Revisiting old code but struggling with Serial within a class

I wrote a spectrum analyser program for a Teensy (using the Arduino IDE) a very long time ago, got a job and subsequently didn't program for a very long time. I'm revisiting it and trying to adapt it for a RPi Pico but I've fallen foul of my own terrible memory of some self taught coding on top of a shaky foundation to begin with.
I'm trying to use Serial.print to debug from within a class but if I enable any of the Serial functions, the program fails to even upload. Commenting out all of the Serial commands (just in the class) loads and runs.
I've tried to pass HardwareSerial into the constructor but exactly the same happens.

My abridged class definition is:

class Channel
{
  public:

  Channel(uint8_t channel, uint8_t led_pin, HardwareSerial* serial) :
    channel(channel)
    {
      stream = serial;
    };

 ~Channel()
    {}

  public:

  private:
    Stream* stream;
    uint8_t channel;
    void dbgprint(const char* a);
    void dbgprintln(const char* a);
};

I create the objects before setup():

  Channel channel0(0, LED_GPIO_L, &Serial);
  Channel channel1(1, LED_GPIO_R, &Serial);

and then initialise serial in setup:

  Serial.begin(115200);
  while(!Serial);

All Serial calls in setup() and loop() are fine, but if I call dbgprint(a) or dbgprintln(a) from within the class, it doesn't work.

These two functions are simply:

void Channel::dbgprint(const char* a)
{
  #ifdef DEBUG
  stream->print(a);
  #endif
}

void Channel::dbgprintln(const char* a)
{
  #ifdef DEBUG
  stream->println(a);
  #endif
}

Can someone shed some light on what I'm doing wrong?

That doesn't make any sense. How do you know it's not uploading? Did you try putting a "Hello World" print in setup() after Serial.begin()?

Did it even compile? I'm wondering because this is a problem:

  Channel(uint8_t channel, uint8_t led_pin, HardwareSerial* serial) :

On T3.x (and I assume T4.x) the 'Serial' object is not a member of the 'HardwareSerial' class. Use this instead:

  Channel(uint8_t channel, uint8_t led_pin, Stream* serial) :

You forgot to add a #include of a file where Serial is declared.

Please show the error messages which prevent compilation and upload.

It actually compiles and uploads but a pop-up appears that made it appear that the upload had failed, whereas it was actually just failing to open the serial port.

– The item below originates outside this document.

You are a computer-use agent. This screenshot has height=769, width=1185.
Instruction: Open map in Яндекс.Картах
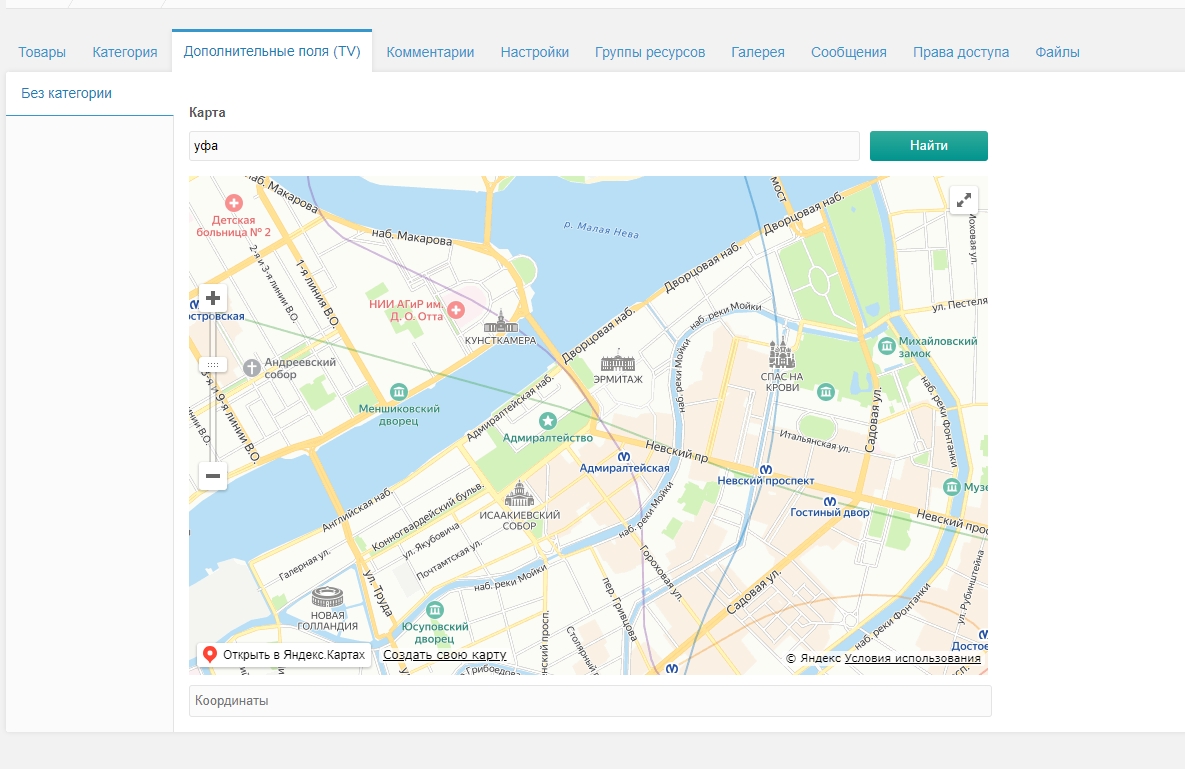283,655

With the serial port not opening, the wait loop isn't completing so the board appears dead and can't be reprogrammed until reset.

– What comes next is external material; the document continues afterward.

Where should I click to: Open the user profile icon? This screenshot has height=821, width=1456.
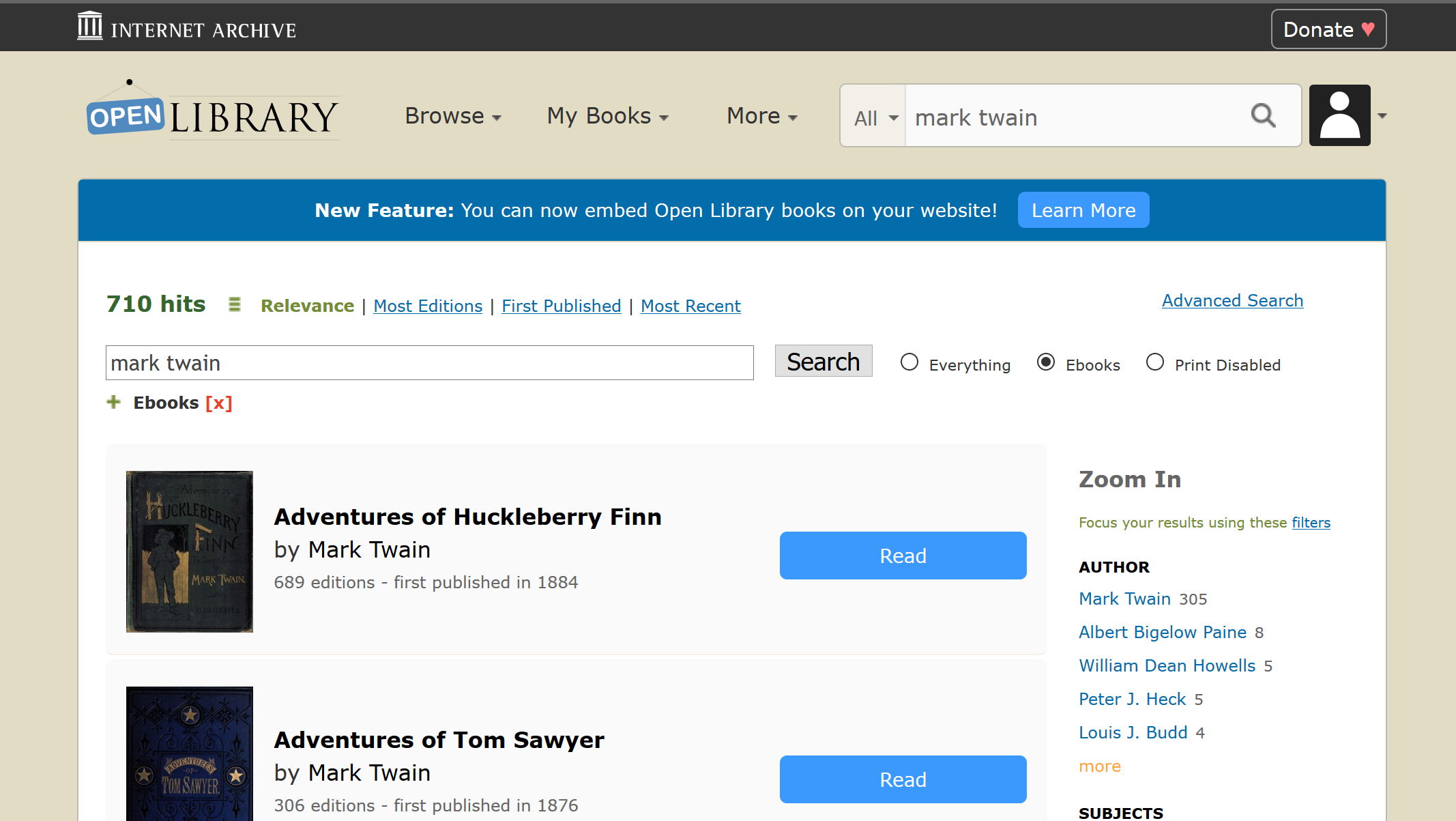click(x=1339, y=115)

Even with your changes I get the same.

The error is:

Port monitor error: command 'open' failed: no such file or directory. Could not connect to /dev/cu.usbmodem14101 serial port.

I don't think that's a coding problem. Something is wrong with the IDE, Windows, etc.

1 Like

I thought it a possibility but wanted to check since I'm still trying to figure out what drugs I must have been taking when I wrote the original. I'm using a Mac and resisting having to switch to Visual Studio Code. I've used Eclipse in the past but it's been so long even that looks so insurmountably alien again.

I don't recall having a problem with the Teensy so perhaps it's a Pico issue.